Thank you to the 100+ crowdfund backer and community supporters who believed in Little WANDA!
WHY WE NEED AFRICAN CHILDREN CHARACTERS LIKE LITTLE WANDA?
For too long cartoons and children’s characters have not shed a positive light about Africa and her people including the Diaspora. Think: Tintin. Just this week a Twitter chat about children stories of Africa took place.
WHERE IS LITTLE WANDA?
She lives in the Diaspora (America) but was made in Nigeria, the “Where’s WANDA?” character is an engaging role model for girls to aspire to become food sheroes in their community. The “Where’s WANDA? “ is a bilingual book (English and an African language) series tackling a food and health issue in the community. Little WANDA goes in search to solve her Nana’s diabetes with the help of Big WANDA and men guide her. She travels to different African countries with her magic apron. For Little WANDA food is a powerful tool to express identity, value and build a culture of healing that lies within the community.
LITTLE WANDA IS LEADING A MOVEMENT OF HEALTHY EATERS, READERS AND LEADERS.
Based in Washington, DC and in Abuja, Nigeria, Women Advancing Nutrition Dietetics and Agriculture (WANDA) is on a mission to develop next generation of women and girls as leaders from farm to fork in Africa and the Diaspora.
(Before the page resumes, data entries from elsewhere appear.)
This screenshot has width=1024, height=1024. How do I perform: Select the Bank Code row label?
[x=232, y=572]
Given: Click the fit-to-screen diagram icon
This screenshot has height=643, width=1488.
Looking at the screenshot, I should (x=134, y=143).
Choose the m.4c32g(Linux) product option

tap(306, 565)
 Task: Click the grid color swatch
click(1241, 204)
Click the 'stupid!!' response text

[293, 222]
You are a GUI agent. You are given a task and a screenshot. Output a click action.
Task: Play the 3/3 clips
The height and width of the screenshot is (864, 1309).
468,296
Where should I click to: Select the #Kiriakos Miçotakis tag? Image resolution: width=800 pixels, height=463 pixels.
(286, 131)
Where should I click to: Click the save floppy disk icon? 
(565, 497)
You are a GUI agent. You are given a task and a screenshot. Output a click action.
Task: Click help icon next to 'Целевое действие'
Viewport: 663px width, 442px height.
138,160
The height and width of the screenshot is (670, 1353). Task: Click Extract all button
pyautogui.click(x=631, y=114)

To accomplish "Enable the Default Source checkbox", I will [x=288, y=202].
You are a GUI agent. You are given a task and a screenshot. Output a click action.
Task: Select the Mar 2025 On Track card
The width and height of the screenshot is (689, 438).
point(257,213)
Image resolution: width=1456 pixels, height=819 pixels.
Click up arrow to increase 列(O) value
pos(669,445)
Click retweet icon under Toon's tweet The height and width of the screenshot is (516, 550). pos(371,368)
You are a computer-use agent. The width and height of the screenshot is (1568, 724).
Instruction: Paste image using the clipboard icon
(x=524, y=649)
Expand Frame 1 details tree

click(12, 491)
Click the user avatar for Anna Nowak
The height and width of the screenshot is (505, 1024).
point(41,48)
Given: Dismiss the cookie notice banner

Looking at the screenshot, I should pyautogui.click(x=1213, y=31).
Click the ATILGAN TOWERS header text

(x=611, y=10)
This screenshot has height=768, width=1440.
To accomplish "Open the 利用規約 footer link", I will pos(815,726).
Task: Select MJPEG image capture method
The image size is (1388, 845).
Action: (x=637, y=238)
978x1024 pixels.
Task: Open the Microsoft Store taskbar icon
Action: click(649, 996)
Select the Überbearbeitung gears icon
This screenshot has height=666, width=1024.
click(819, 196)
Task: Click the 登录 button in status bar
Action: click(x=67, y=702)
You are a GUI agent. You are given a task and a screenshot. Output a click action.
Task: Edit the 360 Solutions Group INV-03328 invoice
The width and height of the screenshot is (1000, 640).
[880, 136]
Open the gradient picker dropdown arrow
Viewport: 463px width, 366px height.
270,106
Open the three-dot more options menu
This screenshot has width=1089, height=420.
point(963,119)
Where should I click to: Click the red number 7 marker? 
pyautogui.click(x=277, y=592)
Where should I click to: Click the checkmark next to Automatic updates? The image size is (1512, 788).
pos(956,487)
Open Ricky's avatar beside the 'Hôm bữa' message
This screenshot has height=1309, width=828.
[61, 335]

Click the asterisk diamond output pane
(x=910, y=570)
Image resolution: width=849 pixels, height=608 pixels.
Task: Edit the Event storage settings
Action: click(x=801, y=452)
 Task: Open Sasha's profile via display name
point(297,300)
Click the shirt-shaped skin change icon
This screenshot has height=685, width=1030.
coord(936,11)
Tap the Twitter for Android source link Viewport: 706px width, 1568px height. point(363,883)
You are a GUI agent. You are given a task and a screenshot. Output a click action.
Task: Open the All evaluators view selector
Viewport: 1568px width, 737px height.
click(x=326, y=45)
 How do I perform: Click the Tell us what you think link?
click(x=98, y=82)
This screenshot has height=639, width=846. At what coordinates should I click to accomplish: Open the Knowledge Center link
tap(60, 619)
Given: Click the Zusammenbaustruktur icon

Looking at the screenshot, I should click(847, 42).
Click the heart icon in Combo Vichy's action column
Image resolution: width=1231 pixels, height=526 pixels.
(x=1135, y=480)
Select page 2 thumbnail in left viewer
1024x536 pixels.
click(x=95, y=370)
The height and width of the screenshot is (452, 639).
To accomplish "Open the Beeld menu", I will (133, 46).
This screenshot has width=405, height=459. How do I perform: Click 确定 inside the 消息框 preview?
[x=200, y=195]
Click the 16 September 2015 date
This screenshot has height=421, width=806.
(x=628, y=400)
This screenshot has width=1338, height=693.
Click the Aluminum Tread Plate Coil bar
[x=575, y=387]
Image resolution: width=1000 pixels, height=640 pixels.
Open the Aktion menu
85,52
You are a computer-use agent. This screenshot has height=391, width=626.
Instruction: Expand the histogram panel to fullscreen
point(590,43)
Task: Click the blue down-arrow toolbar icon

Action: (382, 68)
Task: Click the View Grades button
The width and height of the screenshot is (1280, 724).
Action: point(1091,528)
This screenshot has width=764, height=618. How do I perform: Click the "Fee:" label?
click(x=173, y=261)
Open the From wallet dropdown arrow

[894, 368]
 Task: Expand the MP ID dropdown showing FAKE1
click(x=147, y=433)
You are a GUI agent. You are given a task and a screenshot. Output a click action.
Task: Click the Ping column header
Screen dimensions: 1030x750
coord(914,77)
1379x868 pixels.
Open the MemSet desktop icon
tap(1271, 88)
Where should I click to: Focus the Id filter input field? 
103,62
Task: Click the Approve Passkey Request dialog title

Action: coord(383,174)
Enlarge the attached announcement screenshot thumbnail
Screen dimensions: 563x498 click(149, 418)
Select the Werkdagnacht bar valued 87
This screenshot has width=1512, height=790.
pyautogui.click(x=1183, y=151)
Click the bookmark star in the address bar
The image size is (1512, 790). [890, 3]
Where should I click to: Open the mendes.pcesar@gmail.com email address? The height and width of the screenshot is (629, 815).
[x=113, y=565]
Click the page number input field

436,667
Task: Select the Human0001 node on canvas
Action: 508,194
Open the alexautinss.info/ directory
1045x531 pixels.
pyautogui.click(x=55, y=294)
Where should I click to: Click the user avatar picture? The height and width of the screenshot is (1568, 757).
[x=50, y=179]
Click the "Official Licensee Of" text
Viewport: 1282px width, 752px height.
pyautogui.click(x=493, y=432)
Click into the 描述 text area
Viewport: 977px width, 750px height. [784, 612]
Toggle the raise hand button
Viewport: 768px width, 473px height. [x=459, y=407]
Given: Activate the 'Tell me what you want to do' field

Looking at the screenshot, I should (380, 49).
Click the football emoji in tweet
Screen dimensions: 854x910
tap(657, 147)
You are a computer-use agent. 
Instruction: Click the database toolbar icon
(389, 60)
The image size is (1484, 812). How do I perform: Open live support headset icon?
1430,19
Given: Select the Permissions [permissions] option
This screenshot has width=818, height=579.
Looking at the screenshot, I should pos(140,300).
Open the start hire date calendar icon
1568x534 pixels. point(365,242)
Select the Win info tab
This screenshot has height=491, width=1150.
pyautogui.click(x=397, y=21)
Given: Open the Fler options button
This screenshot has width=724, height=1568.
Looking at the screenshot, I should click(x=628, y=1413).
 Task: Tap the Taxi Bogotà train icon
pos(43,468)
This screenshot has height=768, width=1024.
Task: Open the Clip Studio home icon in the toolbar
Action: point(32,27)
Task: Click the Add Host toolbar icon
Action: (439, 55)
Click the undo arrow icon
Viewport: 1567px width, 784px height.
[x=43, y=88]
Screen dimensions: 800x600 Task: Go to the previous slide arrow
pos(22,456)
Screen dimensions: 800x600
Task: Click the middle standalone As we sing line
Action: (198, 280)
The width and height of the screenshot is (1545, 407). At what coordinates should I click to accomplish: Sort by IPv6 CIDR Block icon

WANDA is developing a pipeline and platform for women and girls of African descent to transform their personal health, their communities, and food systems.
WHY I CREATED LITTLE WANDA?
Trailblazing the movement, I created a character Little WANDA who is the “Doc McStuffins” of nutrition meets “Dora the Explorer” of the African diaspora to inspire girls to become food sheroes and global citizens with support of Big WANDAs to learn how to heal and build their community through food and nutrition. Through WANDA we inspire them to carry the torch as to healthy food champions for their community like First Lady Michelle Obama and First Lady Aisha Buhari. We focus on women and girls as key drivers in transforming the food system through education, advocacy and innovation. To inspire our girls we crowdfunded and recently launched a girl empowerment book series entitled “Where’s WANDA?” at the U.S. Library of Congress during African Heritage Month.
LITTLE WANDA, WE HAVE A FOOD CHALLENGE FROM AMERICA TO AFRICA!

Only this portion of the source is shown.